I am honoured to have read my poetry with frame drumming at a Benefit Gig “A Future that Works” in the Trades Club, Hebden Bridge. The organisers and the audiences were incredibly supportive. The goal of the gig was to raise funds to send a coach to London’s march, 20 October.
Calderdale Save Our Services took over 40 local people by coach to the TUC’s ‘A Future That Works’ demonstration in London on Saturday 20 October. In addition, the campaign put supporters including a wheelchair user in touch with each other so that they could travel to the demonstration together by train from Halifax. (Calderdale Save Our Services)
Alice Mahon, a trade unionist and a politician who quit Labour Party and said she “totally disapproved of everything Tony Blair was doing” delivered a factual and motivating speech on the policies of the current government aimed against the most vulnerable and what we can do about it. Alice Mahon was too kind to me. She stepped on stage after I left and said: “How do you follow that?”

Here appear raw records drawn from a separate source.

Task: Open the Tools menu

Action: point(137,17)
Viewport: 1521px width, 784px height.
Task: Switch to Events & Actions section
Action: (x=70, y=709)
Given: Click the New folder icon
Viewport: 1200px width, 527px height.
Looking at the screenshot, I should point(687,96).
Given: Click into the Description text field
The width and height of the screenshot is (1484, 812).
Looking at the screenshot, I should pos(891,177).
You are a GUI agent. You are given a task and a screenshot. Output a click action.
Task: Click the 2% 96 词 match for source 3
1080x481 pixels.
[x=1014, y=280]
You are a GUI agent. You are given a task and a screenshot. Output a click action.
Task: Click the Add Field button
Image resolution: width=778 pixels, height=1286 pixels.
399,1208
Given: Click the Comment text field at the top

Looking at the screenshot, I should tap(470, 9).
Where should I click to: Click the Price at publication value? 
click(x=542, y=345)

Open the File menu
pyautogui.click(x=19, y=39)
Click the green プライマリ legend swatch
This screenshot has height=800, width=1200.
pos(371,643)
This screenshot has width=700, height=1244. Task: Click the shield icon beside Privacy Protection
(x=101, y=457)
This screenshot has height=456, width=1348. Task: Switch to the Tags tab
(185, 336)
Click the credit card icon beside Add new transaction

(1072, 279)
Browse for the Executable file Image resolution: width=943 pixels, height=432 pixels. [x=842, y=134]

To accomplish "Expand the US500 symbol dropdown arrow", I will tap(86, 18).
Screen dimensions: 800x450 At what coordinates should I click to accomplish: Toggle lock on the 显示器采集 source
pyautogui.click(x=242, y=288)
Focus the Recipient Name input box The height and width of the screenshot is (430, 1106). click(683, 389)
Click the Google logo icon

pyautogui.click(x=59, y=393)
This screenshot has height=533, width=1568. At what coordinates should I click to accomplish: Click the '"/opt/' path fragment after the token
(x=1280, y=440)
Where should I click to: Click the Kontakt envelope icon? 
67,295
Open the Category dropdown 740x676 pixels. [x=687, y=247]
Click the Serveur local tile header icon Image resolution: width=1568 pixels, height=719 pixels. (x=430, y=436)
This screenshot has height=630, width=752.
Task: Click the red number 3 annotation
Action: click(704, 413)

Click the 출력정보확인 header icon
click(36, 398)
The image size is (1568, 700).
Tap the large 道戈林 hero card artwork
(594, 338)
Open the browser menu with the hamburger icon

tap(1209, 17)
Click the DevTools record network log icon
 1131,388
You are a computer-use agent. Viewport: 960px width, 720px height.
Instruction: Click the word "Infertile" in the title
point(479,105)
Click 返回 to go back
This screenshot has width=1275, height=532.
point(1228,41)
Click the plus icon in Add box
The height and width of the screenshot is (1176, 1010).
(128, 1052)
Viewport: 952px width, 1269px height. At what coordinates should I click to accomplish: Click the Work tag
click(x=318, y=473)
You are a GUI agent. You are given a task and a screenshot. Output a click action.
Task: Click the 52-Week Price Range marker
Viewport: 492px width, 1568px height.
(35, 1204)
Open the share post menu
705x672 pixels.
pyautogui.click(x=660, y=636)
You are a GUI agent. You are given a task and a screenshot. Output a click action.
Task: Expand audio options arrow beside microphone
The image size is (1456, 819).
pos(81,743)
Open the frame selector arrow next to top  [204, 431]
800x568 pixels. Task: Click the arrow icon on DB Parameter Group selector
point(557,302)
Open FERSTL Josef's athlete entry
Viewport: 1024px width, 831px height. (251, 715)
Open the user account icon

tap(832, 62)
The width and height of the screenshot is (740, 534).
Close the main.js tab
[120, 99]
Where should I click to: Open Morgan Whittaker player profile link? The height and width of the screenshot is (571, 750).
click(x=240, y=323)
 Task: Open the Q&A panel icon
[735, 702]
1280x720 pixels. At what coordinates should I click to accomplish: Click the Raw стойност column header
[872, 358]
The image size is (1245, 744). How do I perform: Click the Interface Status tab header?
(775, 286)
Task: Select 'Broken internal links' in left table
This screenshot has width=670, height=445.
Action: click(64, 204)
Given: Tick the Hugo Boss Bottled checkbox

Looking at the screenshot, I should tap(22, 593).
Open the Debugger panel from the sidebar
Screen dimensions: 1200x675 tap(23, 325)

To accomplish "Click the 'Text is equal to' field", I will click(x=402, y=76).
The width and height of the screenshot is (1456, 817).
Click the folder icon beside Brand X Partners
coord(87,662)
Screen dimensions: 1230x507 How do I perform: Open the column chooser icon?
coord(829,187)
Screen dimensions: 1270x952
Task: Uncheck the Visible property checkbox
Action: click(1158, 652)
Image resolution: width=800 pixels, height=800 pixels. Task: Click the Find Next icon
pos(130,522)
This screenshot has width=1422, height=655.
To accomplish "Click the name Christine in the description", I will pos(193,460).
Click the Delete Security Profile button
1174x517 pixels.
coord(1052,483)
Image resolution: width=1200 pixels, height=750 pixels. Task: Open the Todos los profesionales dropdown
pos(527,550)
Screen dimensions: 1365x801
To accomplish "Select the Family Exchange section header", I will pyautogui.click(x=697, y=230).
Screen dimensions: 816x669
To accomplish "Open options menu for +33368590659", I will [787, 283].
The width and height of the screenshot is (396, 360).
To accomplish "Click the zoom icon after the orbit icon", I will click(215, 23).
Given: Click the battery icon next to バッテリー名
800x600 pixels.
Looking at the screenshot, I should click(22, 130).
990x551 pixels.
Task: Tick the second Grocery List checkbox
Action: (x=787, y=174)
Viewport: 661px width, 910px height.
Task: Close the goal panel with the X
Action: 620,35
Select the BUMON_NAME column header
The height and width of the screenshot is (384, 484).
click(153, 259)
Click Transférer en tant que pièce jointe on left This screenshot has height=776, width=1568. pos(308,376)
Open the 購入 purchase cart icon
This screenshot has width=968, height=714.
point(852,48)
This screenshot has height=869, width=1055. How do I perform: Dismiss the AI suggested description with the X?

I would re-direct this praise to my favourite poet and a constant inspiration and haven, Vladimir Mayakovsky, as my last poem was about him. The man, the poet, shone so much sunshine at the beginning of the 20th century that it is enough for me now at the beginning of the 21st century – to create, to deal with day-to-day and existential issues life presents.
And, obviously, Mayakovsky was an anti-capitalist herald, a person who spent much of his priceless poetic gift on outlining the horrible realities of capitalism, such as inequality, war, disease, lack of education, racism, and to point the way forward to the free, creative and happy world where all people live in peace.
Yesterday marked the 95th anniversary of the Great October Socialist Revolution, 1917. What better reason to check out Mayakovsky’s poems Good! and Conversation with Comrade Lenin.